All’ospedale Civile Giorgia si divide tra il Reparto di Medicina d’Urgenza, dove vengono accolti i pazienti più acuti, e il Pronto Soccorso, ma ha alle spalle la conoscenza di molti reparti, dalla Medicina Interna alla Stroke Unit, dall’Unità di Terapia Intensiva Coronarica a diversi altri dove l’ha portata in questi anni il percorso formativo. Senza dimenticare le uscite sul territorio in automedica: «Una medicina bella, intensa, difficile: quando arriva l’allarme non sai mai cosa c’è dietro».
Le rotazioni – spiega – sono una componente cruciale, «insieme all’incontro con persone competenti che ti trasmettono il sapere e l’amore per quello che fanno. Poi c’è l’insegnamento indiretto, quello che cogli osservando l’esempio dei colleghi più esperti. Sotto tutti questi aspetti sono stata molto fortunata».
Se le si chiede cosa le piace del suo lavoro risponde «poter imparare ad acquisire consapevolezza, sicurezza e conoscenze necessarie per sapere cosa fare, per poter aiutare i pazienti che si presentano in Pronto Soccorso». «E’ la qualità dell’aiuto che riesco a dare a fare la differenza – sostiene – Se arriva un paziente con dolore toracico il mio obiettivo non può limitarsi a chiamare il cardiologo, perché il mio aiuto sarebbe parziale. Posso cercare di capire, ad esempio, se c’è dell’altro sotto le pieghe di ciò che appare a prima vista come un problema cardiologico: nel nostro lavoro si impara presto che non sempre le cose sono come sembrano, e un problema che si presenta in un modo può celare in realtà qualcosa di completamente diverso.
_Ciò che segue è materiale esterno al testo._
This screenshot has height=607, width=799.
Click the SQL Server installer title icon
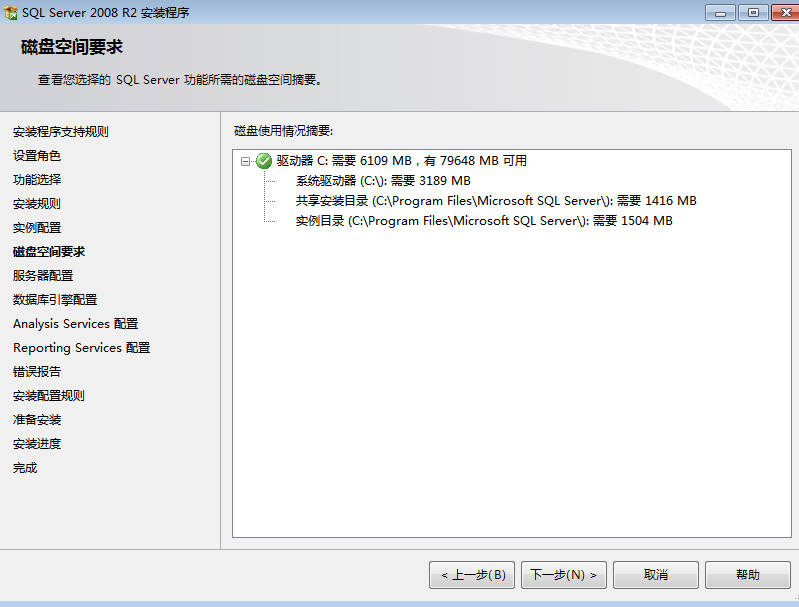pos(10,12)
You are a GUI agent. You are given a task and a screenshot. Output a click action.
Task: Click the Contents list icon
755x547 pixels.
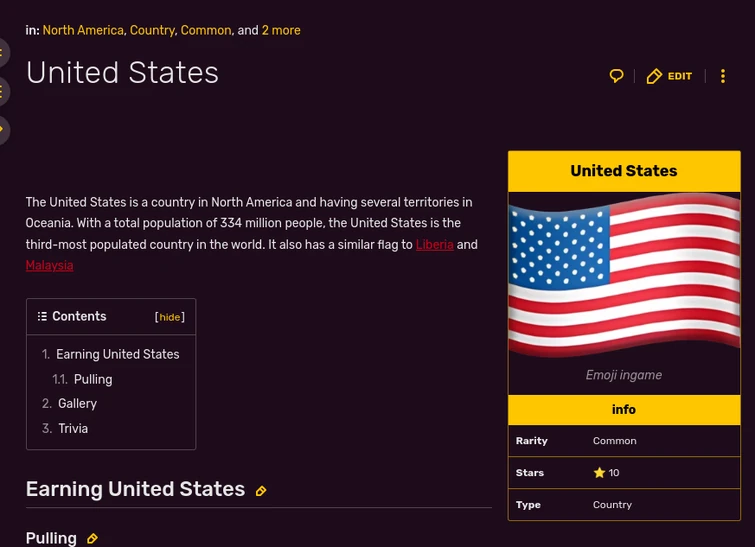pos(42,317)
Lo stesso accade con i codici minori, che possono essere i più ingannevoli: un codice rosso, che ha tutta la tua attenzione, può facilmente diventare giallo, ma un codice verde, apparentemente di urgenza minore, può rivelarsi più insidioso di quanto sembri».
Davanti a quel paziente che attende sul lettino con dolore al torace, l’obiettivo quindi «è cercare di aiutarlo bene: quello che offriamo è un servizio pubblico cui ciascun cittadino contribuisce per renderlo possibile, anche per questo devo provare a dargli il meglio che posso».
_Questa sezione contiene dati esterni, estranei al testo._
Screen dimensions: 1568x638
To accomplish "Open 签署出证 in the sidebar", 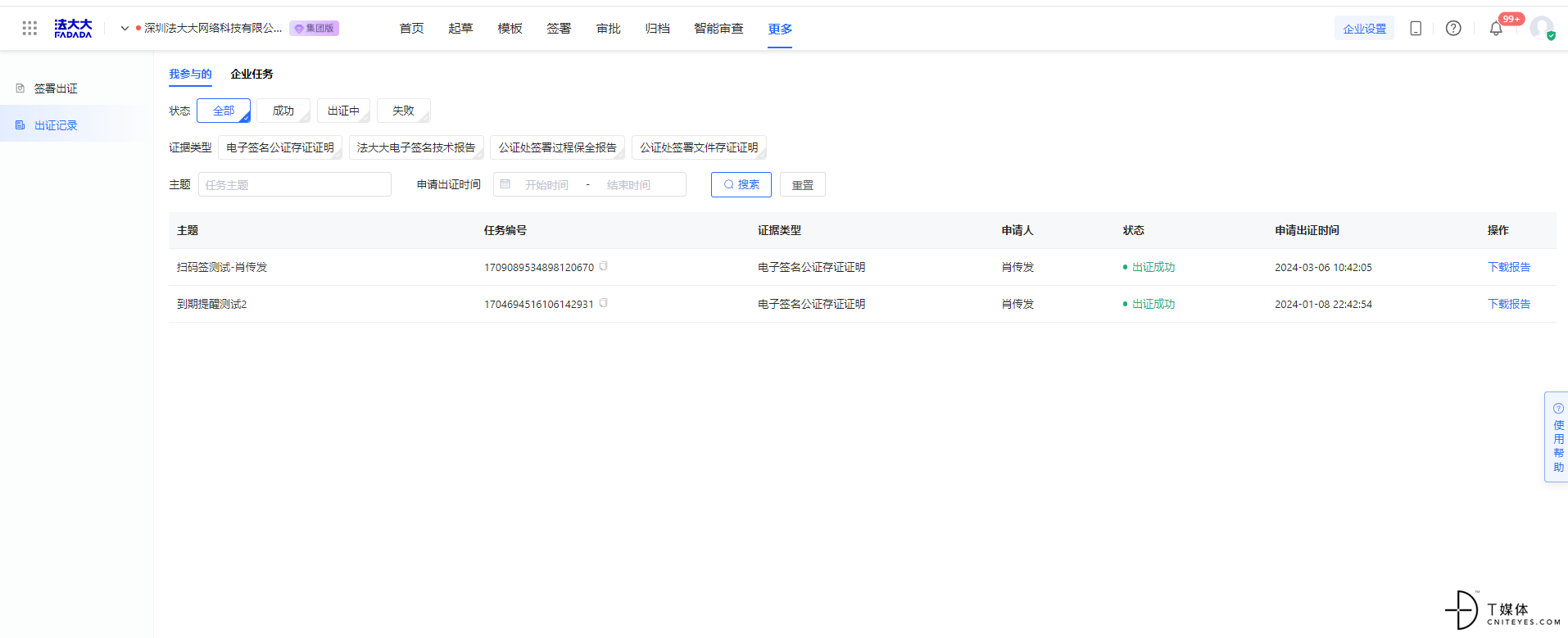I will coord(56,88).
Giorgia ha già le idee molto chiare anche su un altro aspetto: col malato è importante parlarci. «Ed è importante farlo sentire partecipe di quello che sta succedendo – dice – Perché lui in quel momento non lo sa, si sente impaurito, sperduto, inquieto: l’aspetto relazionale è cruciale». Poi ci sono quelli che vedendoti giovane e donna ti chiamano “signorina”, e magari con lo strutturato che ti affianca hanno un atteggiamento molto diverso. «Ma anche questo, se fatto in buona fede, non mi dà fastidio. Non lo accetto, invece, se percepisco un atteggiamento di sufficienza o di presunzione».
E la conciliazione dei tempi di vita e di lavoro? «In questo momento della mia vita, in cui sono concentrata sull’aspetto professionale, questo problema non me lo sono posto. Penso però che un sistema organizzato sui turni, come accade in Pronto Soccorso e in Medicina d’Urgenza, renda più facile organizzare i tempi di lavoro e i tempi della vita privata».
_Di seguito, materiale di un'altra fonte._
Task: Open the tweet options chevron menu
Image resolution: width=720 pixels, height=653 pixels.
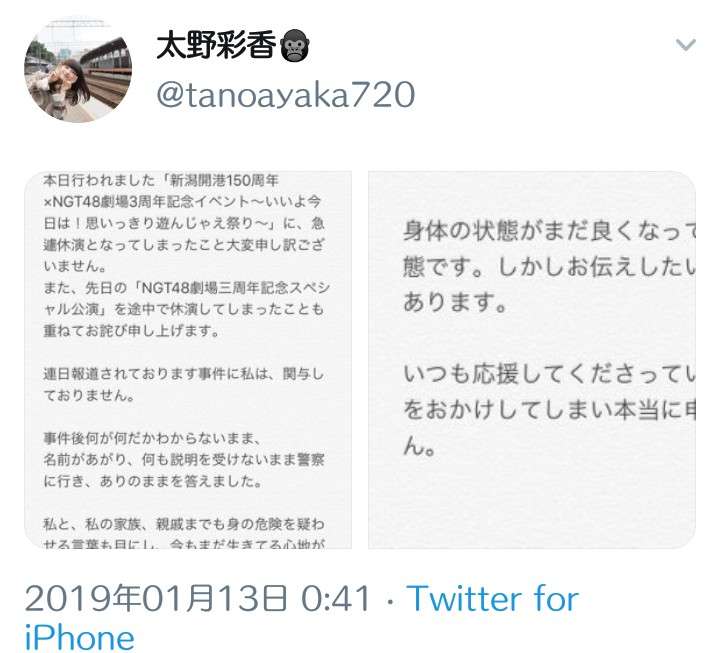Action: (686, 45)
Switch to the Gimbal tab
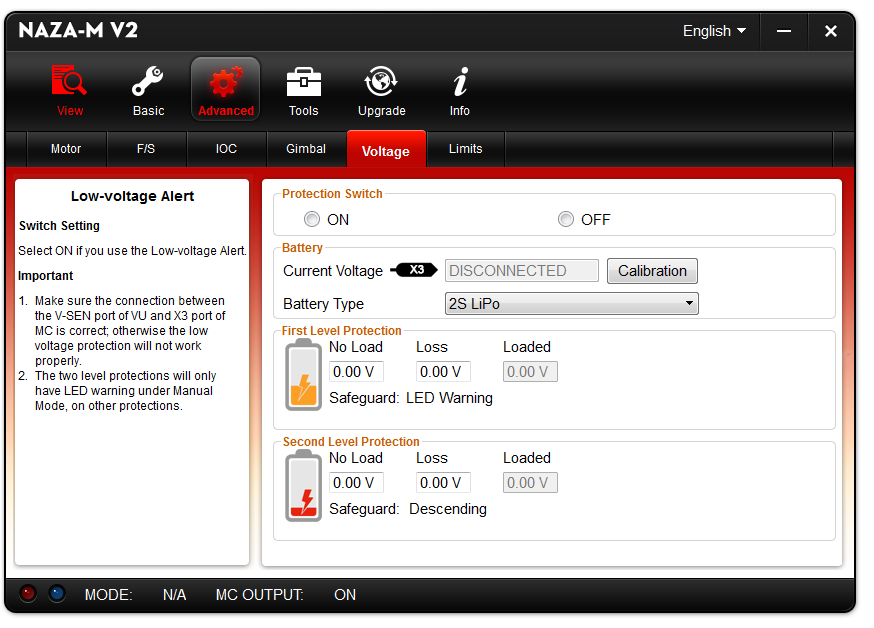The image size is (874, 628). 306,149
Certo se la Medicina d’Urgenza “soffre”, è indubbio che ci siano aspetti perfezionabili. «Realisticamente un miglioramento dell’aspetto economico potrebbe essere un incentivo, così come una maggiore tutela sotto tanti punti di vista. Ma di fondo deve cambiare la mentalità con cui si percepisce il Pronto Soccorso, che non è un ambulatorio o il piano B rispetto al medico di medicina generale. Questo purtroppo la popolazione l’ha un po’ dimenticato, ma una maggiore attenzione e una più proficua collaborazione oltre che un miglioramento anche dei servizi e delle risorse territoriali e ambulatoriali offerti alla cittadinanza, assicurerebbero migliori prestazioni per tutti».